Portfolio Ideas and Tips

We asked our members to submit tips and ideas of keeping a portfolio updated and fresh.

First decide on your format. Panels of board with mounted work or a flip style ring binder with vinyl sheets. I like the vinyl flip books opposed to the mounted work on boards. It keeps your work shown in the order you choose and in a consistent manner. The boards could be awkward to handle and what if they are dropped. You can show layout spreads or panels of printed work then have the real printed piece loose in a folder. An art director once told me it might be a good idea to group different types of projects--for example: sections for Web work, logos, printed pieces and etc. Choose only your best work to show. Best to show 8 really great pieces rather than 15 pieces that have some weak pieces thrown in for filler.

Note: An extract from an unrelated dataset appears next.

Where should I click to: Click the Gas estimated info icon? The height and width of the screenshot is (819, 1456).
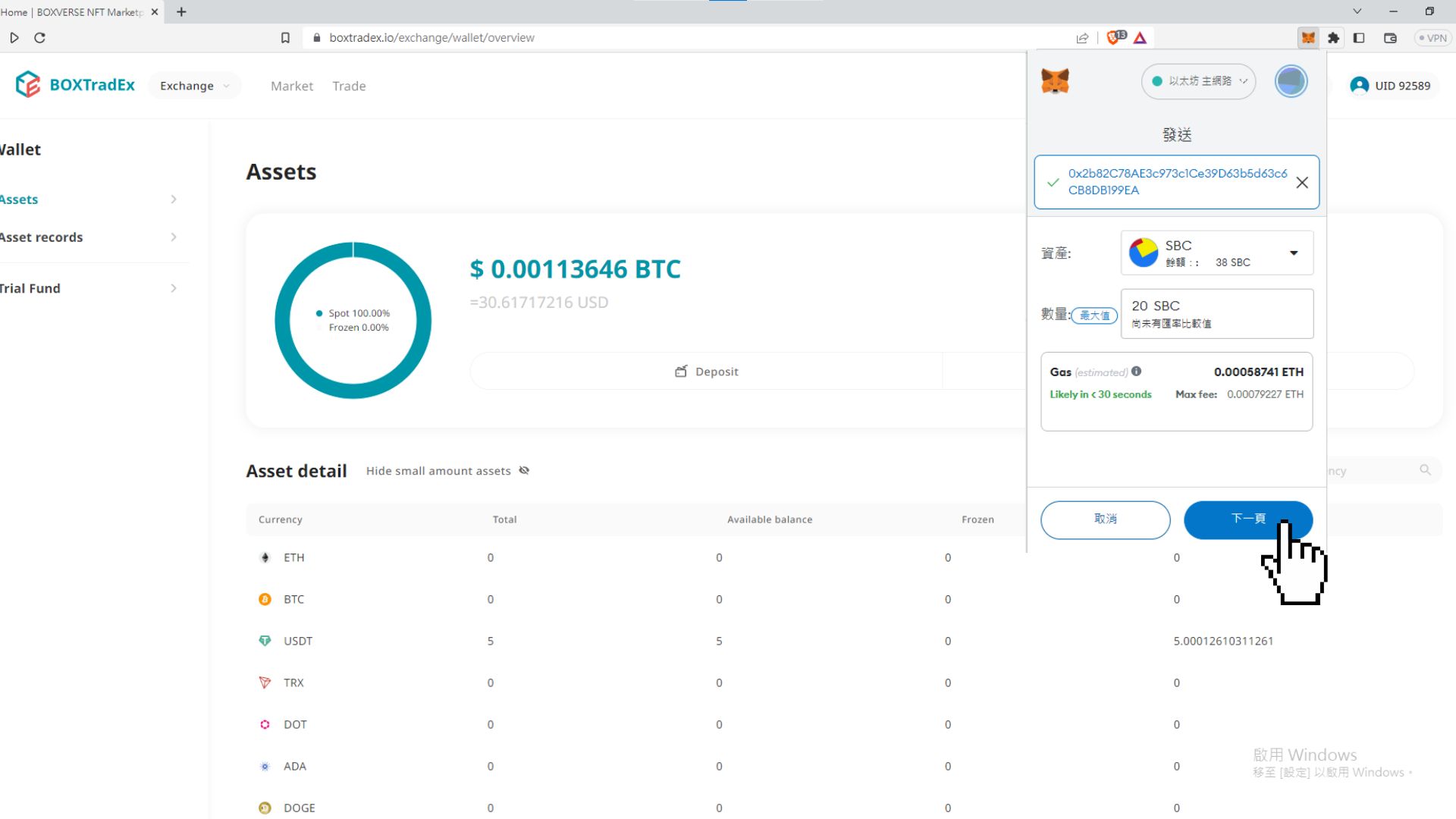click(1136, 372)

It's always good to have 2 or even 3 versions of your portfolio. A smaller size (9" x 12") for portfolio dropoffs--be sure that you have back ups of your work as there is chance of misplacing your book--maybe color copies or inkjet prints are good for this version. It is also good for mailing to a prospective employer or client who requests a portfolio. I have even sent off an 8.5"x 11" size book with inkjet prints and color copies. A larger size (11"x15") is good to have when showing your work in person.

Design yourself a nice leave behind piece to give the client or reviewer after your interview. Postcard size pieces with artwork and contact information is good--almost like a larger size business card with a sample of your work. Think of designing a piece that will represent your style of work and something that the art director or reviewer would keep on file or on their desk. You might try a simple logosheet or logo flip book. Maybe a bookmark with illustrations on them. Be creative.

Showing printouts of Web design work is good. Maybe show the home page and a secondary page. A brief description of your role on the project and listing the url is suggested. Printing 2 screen shots per page should be sufficient. If you are on a limited budget, print outs from inkjets can be used to show in your book--the technology is remarkable now.

Consider creating an on-line portfolio for yourself. Your work can be seen by the world with a touch of a button. Employers can review your work instantaneously after receiving your resume or an inquiry--this could be a good thing or a bad thing--it may save some time by both parties. On the otherhand, if your work is a creative fit then it may spark an interview and possibly land you that job. Clients can get a good idea of the style and type of work that you do and sometimes a site is used for referencing color combinations or type treatments for a client. Preliminary sketches and concepts can be uploaded to your site with ease and updating new work is easy and inexpensive. Don't forget about referrals--past clients and visitors to your site may refer someone to your site looking for your particular style and craft--this has happened to me a few times. They say if you are looking for a job in user-interface design then you should have an electronic version of your portfolio--a Web site designed in html or Flash.